Hindu Temple in Varansi, Uttar Pradesh, India

Tulsi Manas Mandir (Hindi: तुलसी मानस मंदिर) is one of the most famous temples in the holy city of Varanasi. This temple has great historical and cultural importance in Hinduism since the ancient Hindu epic Ramcharitmanas was originally written at this place by Hindu poet-saint, reformer and philosopher Goswami Tulsidas in the 16th century (c. 1532–1623).

==History==
One of the famous Hindu epics, Ramayan was originally written in Sanskrit language by Sanskrit poet Valmiki between 500 and 100 BC. Being in Sanskrit language, this epic was not accessible to and understood by masses. In the 16th century, Goswami Tulsidas wrote the Ramayan in Awadhi dialect of Hindi language and the Awadhi version was called Ramcharitmanas (meaning Lake of the deeds of Rama).

In 1964, the Sureka family constructed a temple at the same place where Goswami Tulsidas wrote Ramcharitmanas.

==Construction==

Construction finished in 1964 and was funded by the Thakur Das Sureka family of Bandhaghat, Howrah, West Bengal. The temple was constructed in white marble and landscaping all around the temple. Verses and scenes (pictorials) from Ramcharitmanas are engraved on the marble walls all over the temple.

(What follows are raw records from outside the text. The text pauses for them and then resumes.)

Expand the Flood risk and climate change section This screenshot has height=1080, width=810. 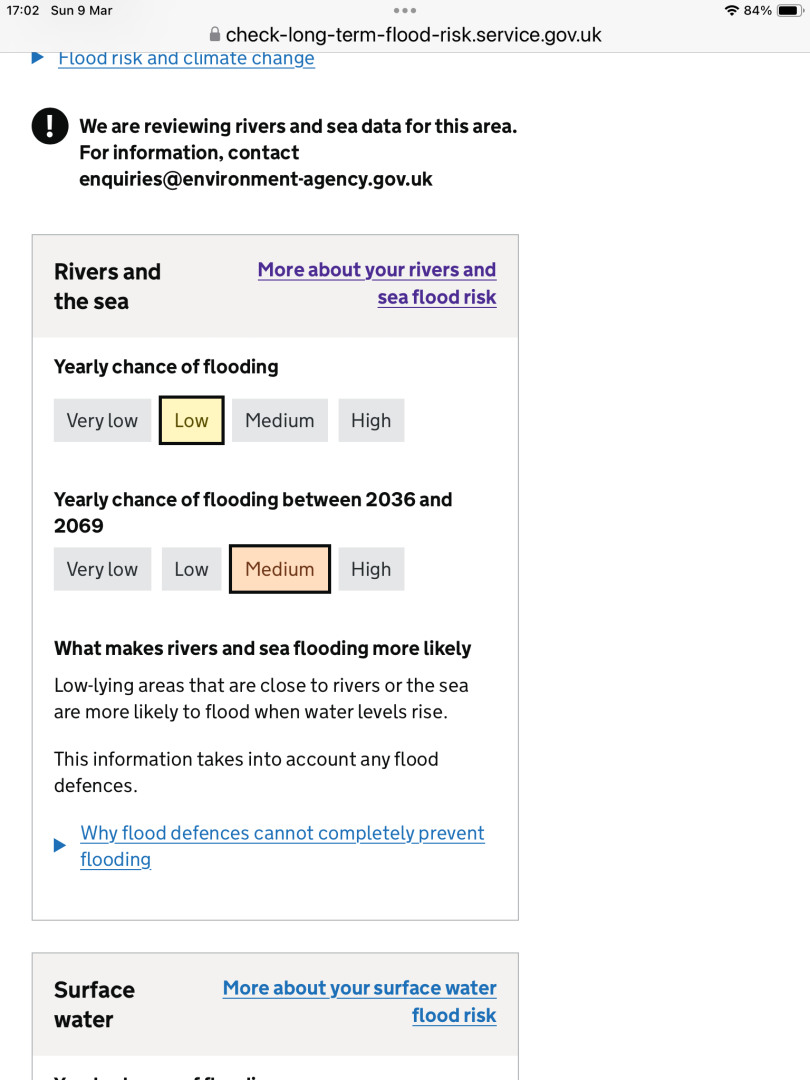[187, 58]
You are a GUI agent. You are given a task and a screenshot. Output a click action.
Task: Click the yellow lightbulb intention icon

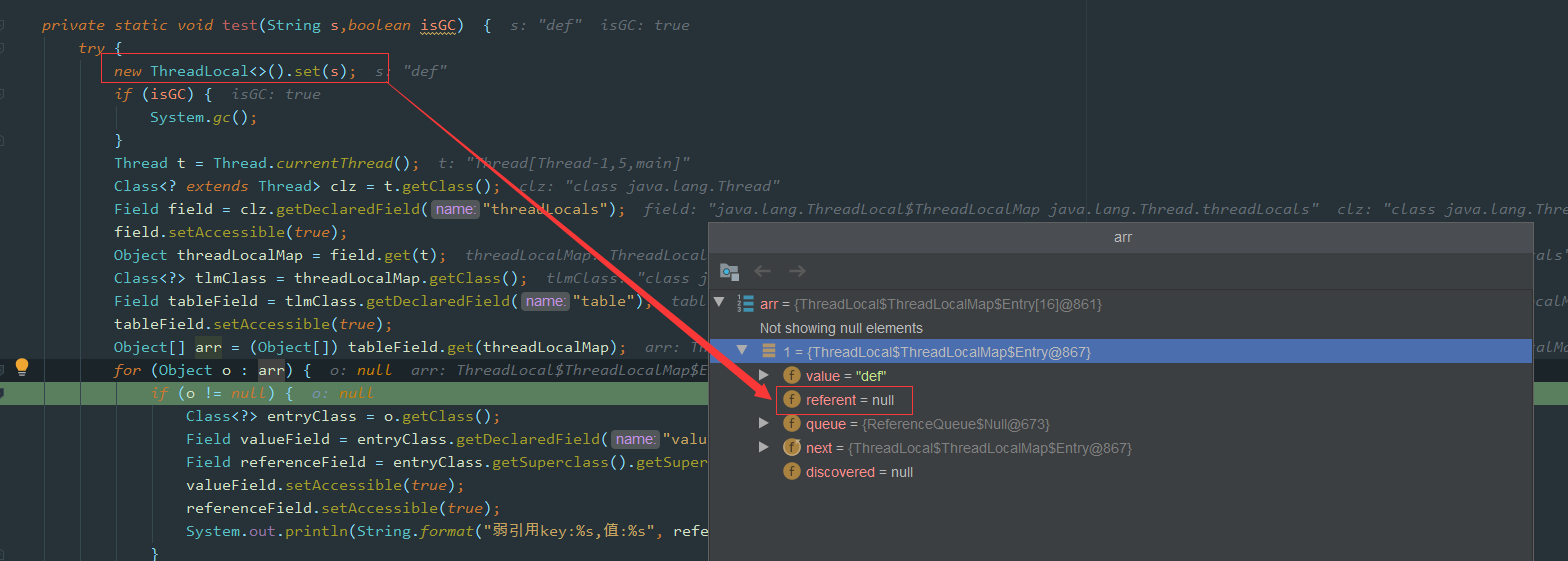pyautogui.click(x=22, y=367)
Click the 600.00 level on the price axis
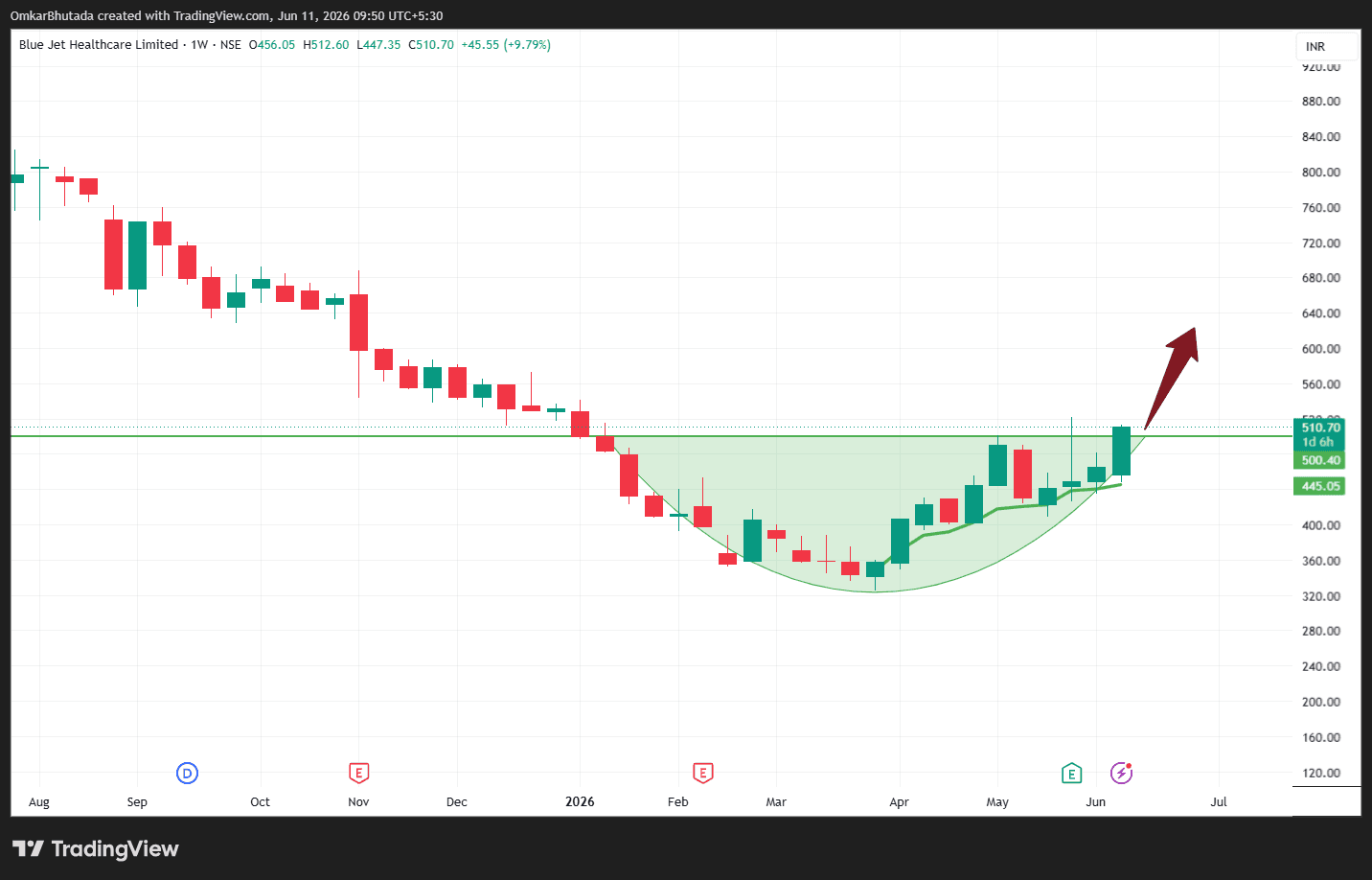Viewport: 1372px width, 880px height. click(1321, 349)
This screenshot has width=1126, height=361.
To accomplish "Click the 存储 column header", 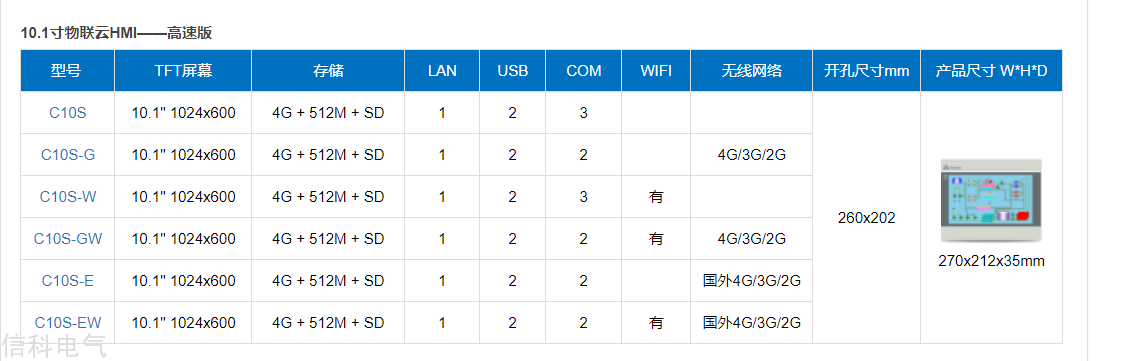I will [x=328, y=71].
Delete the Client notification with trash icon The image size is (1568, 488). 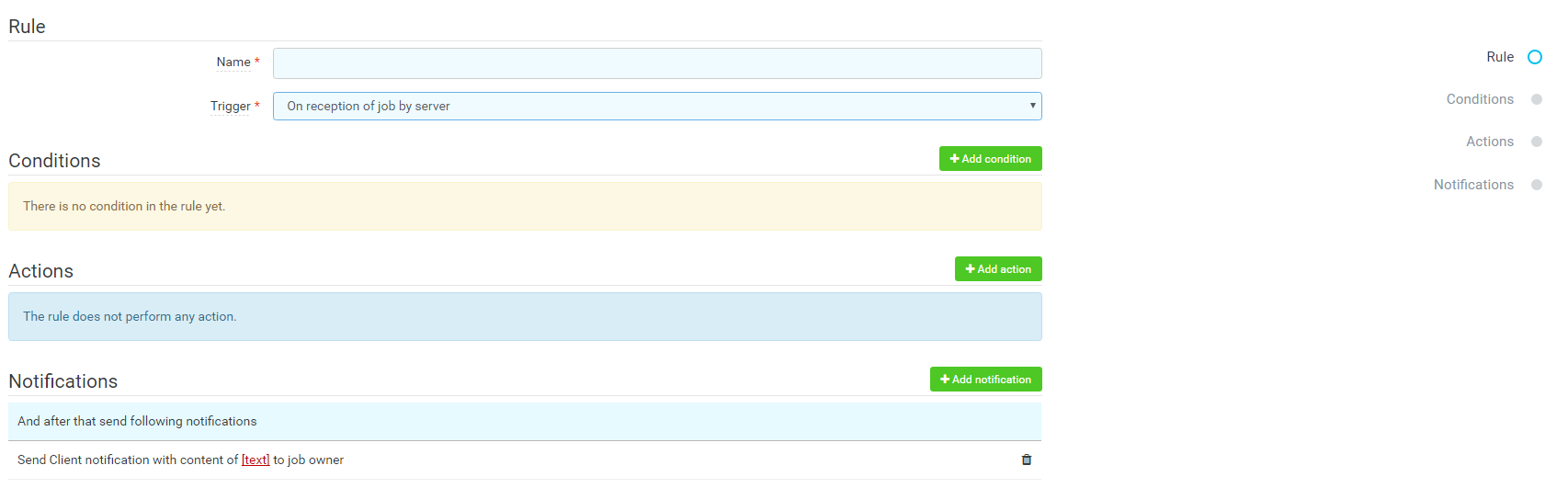point(1027,460)
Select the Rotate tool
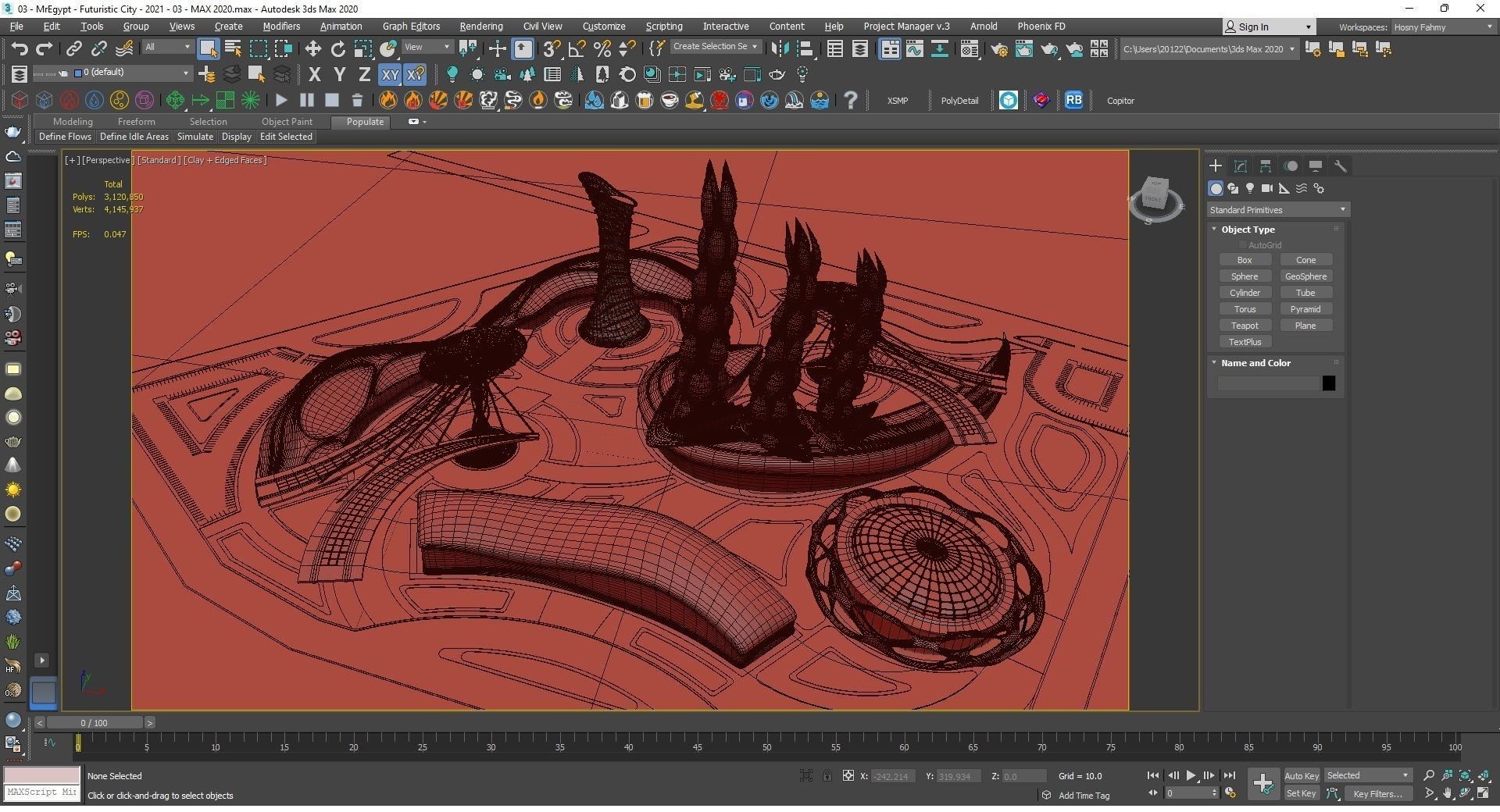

Philip Lutgendorf, describing the temple in the 1980s, noted that the entire text of the Ramcharitmanas is inscribed in marble on two levels of its inner walls, and that the temple also contains a life-sized mechanical image of Tulsidas reciting the epic from a recording, a library of Ramayana-related literature, and electrified dioramas of mythological scenes that visitors may view for a small fee. Each year in the month of Shravan (July–August) the temple grounds host a fair whose centrepiece is an exhibition of motorised dioramas depicting the major episodes of the Manas.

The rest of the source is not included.